誰にも心を開かずに、ただ一人に縋りつく。

「…っ黙って聞いてたらなんですかそれ!!俺はっ!そりゃビビりましたけど千秋さんが強いってのは知ってます!それがなんだってんですか!!」
ガタン、と音を立てて不良君が立ち上がり、重苦しい雰囲気を破る。
千秋は驚いたように彼の顔を見上げる。
「殴られて骨折しても望むところっすよ!!なんなら今殴ってください!!さあ!!」
ずい、と鼻息荒く迫る不良君に、千秋はのけぞって体を引く。
「え、あ?」
混乱したような千秋。今までとは違う反応なんだろう。
というか俺もびっくりだ。望むところって…不良君の趣味が非常に心配だ。

「…っぷ、あはははははっ」
そしていきなり笑いだす大山。お前もどうした!?
「な、なんつー間抜け面…!つか望むところって…!」
ひい、と涙を滲ませるまで笑ってから、大山は千秋に向かってニッと笑った。
「俺は骨折は嫌だけど、要はあの状態になっても何とか正気に戻せたらいんだろ?俺がちゃんと岡崎呼んでやるよ」
おい、止めるのは結局俺なのか?自分でやんねーのかよ。
「…僕も殴られそうならそこの馬鹿を盾にします。
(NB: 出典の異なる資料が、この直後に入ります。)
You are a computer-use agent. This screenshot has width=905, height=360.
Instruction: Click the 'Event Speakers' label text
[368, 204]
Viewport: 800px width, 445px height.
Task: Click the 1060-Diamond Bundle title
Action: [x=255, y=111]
望んでるらしいですし」
前田君は不良君に呆れた視線を送ってから、にっこり千秋に笑いかける。

「俺達がいざとなったら止めますし、大丈夫ですよ」
副リーダーさんがそう纏めると、未だ困惑したように見ている千秋に、前田君が優しく話しかける。
「…僕等は離れたりしませんよ、だって火向様のこと、大好きですから」
ようやく彼らの言いたいことを呑みこんだのか、千秋の眼が見開かれる。
「ま、そういうことだからこれからはもっと仲良くしようぜ」
大山が続けて、優しく笑う。

「…あ、俺…」
何か言いたげに口を開くが、言葉が出て来ない千秋は、しばし逡巡した後、一度ぐっと口元を引き締めてから、小さく呟いた。
「…ありがとう…」

穏やかな空気の中、千秋の声が微かに震えていたのには誰も気づかない振りをした。